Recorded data

-- -- --

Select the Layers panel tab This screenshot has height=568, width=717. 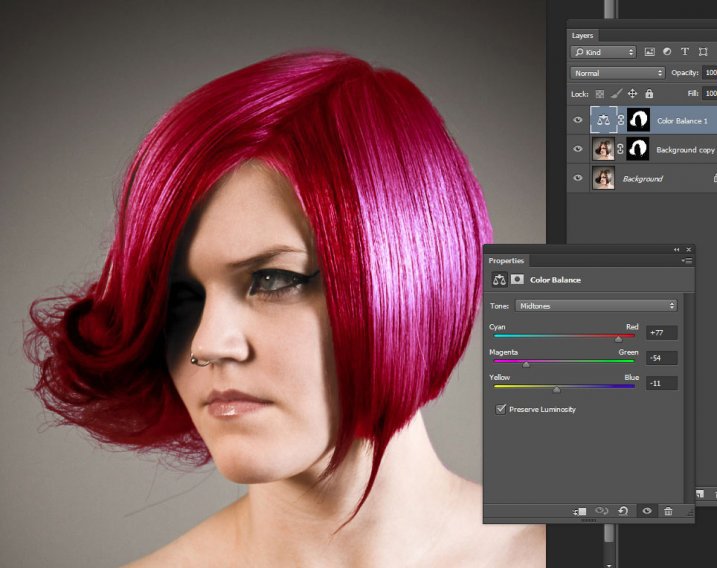click(x=582, y=35)
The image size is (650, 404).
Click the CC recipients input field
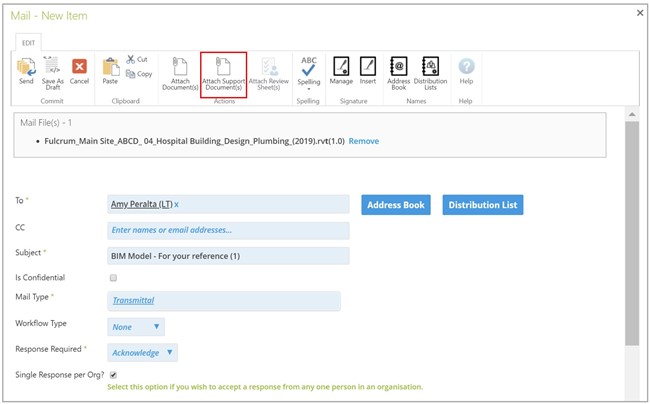(x=228, y=230)
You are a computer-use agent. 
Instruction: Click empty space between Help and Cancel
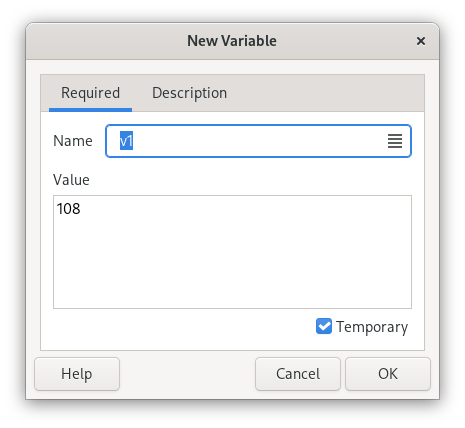click(187, 374)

-- -- --

WHAT YOU NEED TO DO> Your task is to write out, exactly and without pictures, only the lines from the one holding "You are a computer-use agent." to the last line of the data.

ANSWER FOR THE TASK>
You are a computer-use agent. 
Instruction: Click empty space between Help and Cancel
click(187, 374)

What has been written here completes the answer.